On about night 4 of "official" separation and it's agonizing. Wife and I have been married 11 yrs and have one child. Her drinking and illness have been stressful and she has accused me of being cold when she was ill and emotionally abusive for being upset when she was regularly unable to care for our child and household. She was also sexually assaulted 4 yrs ago and never received counseling.
I suspected and confirmed my wife texting and eventually calling another man-- a high school friend living in her home town across country. I confronted her and she said he was just a friend, but she said was done and wanted a divorce. I initially said I was pretty much done too and slept on the couch a few nights before realizing and very strongly believing I wanted to fight for our marriage. I began showering her with affection in the form of gifts, notes and physical touch. I started IC as well, though she refused to seek any counseling and accused me of waiting too long to get help. I thought we were slowly moving in the right direction when I caught her planning to meet him in another city. She went through with the trip and made the affair physical.

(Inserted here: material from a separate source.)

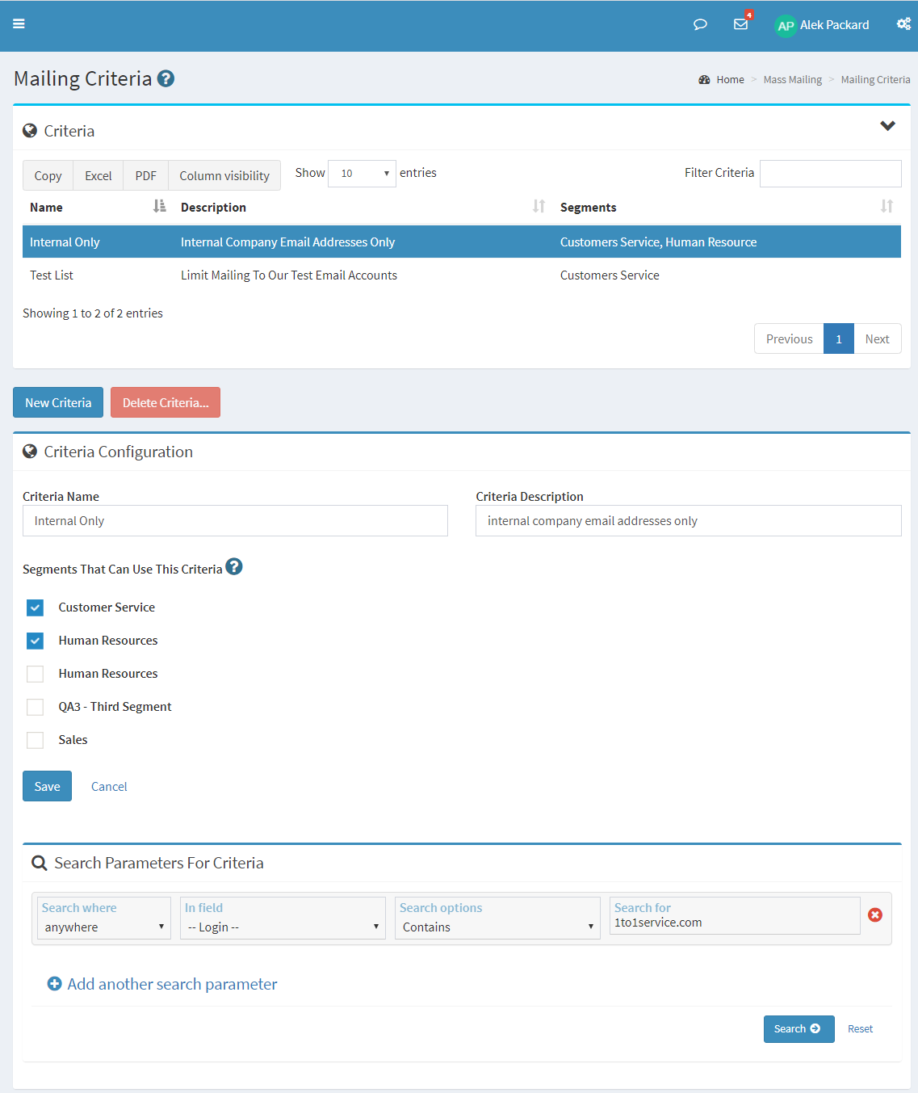Viewport: 918px width, 1093px height.
Task: Check the QA3 - Third Segment checkbox
Action: 35,707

She filed for divorce but made no plans or orders before taking another trip where she would again see him. Shortly after her returning home, he essentially said he only had time to be her friend (how thoughtful). I hoped we could work on reconciliation as he was out of the picture, but she was not interested.

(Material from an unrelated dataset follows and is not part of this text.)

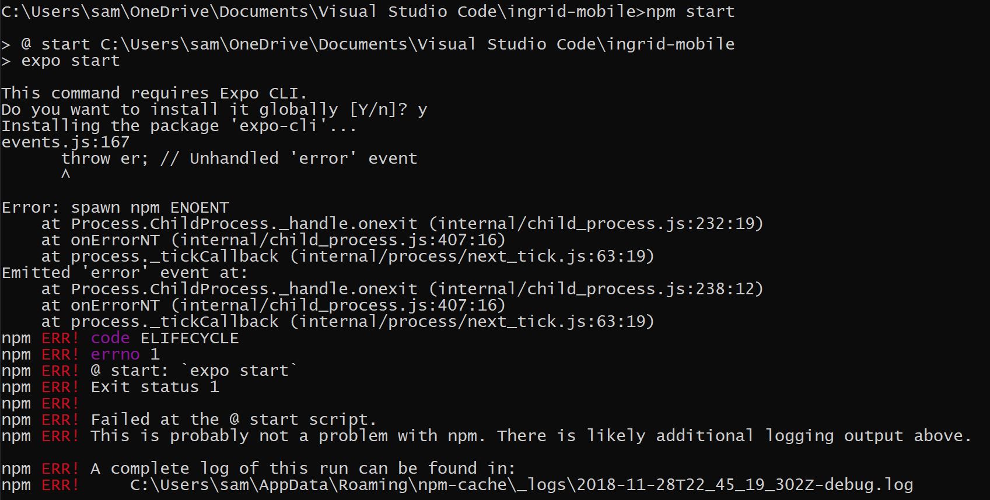Click the "Emitted 'error' event at:" line
990x500 pixels.
(124, 273)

All throughout, we have remained amicable and even enjoyed each others company. She has said it's like we are best friends, but "it's different" and she doesn't have romantic feelings anymore. I argue this is actually a deeper connection, but she says it is just comfortable. She has frequently wanted to cuddle and initiated intimacy.

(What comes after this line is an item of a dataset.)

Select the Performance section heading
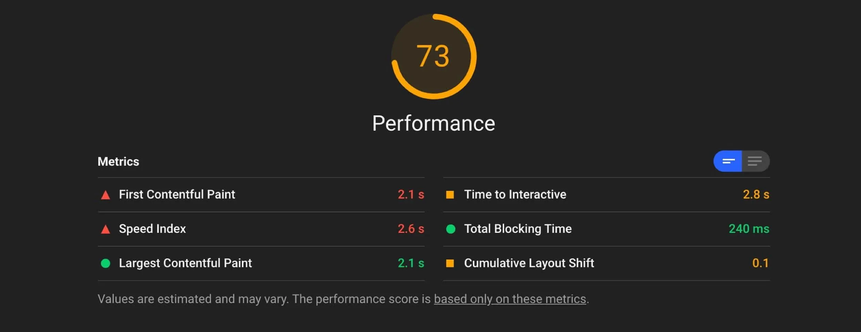This screenshot has width=861, height=332. [434, 122]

I finally agreed to a separation as I suspected she was again talking to someone. My affection was also sometimes wanted and sometimes shunned, making me a wreck. She has also frequently gone out dancing and made new friends, some being males who I have caught texting her. I said I would no longer sit home while she went out until 2am, and was ready for a separation. She delayed the weekend we had planned to start, and that same weekend went out until 5:30am.
It's taken a few weeks since to work out details, but we now share an apartment, switching out 50/50 to be with our daughter in our home. I'm certain she's talking to someone again and believe this one is local and physical. WE started couples therapy but she's not certain she wants reconciliation (and has not admitted there's anyone else in the picture.)
I know she's giving me little to work with, but I'm a wreck when she's away. I still love her and want to save our family. I'm certain she'll take full advantage of her freedom now that we are apart and it makes me physically sick with anxiety.
I'm a great Dad, and taking advantage of every minute with my amazing daughter. Meanwhile, mommy failed to call and talk to her tonight. Back to being Dad, thanks for letting me vent!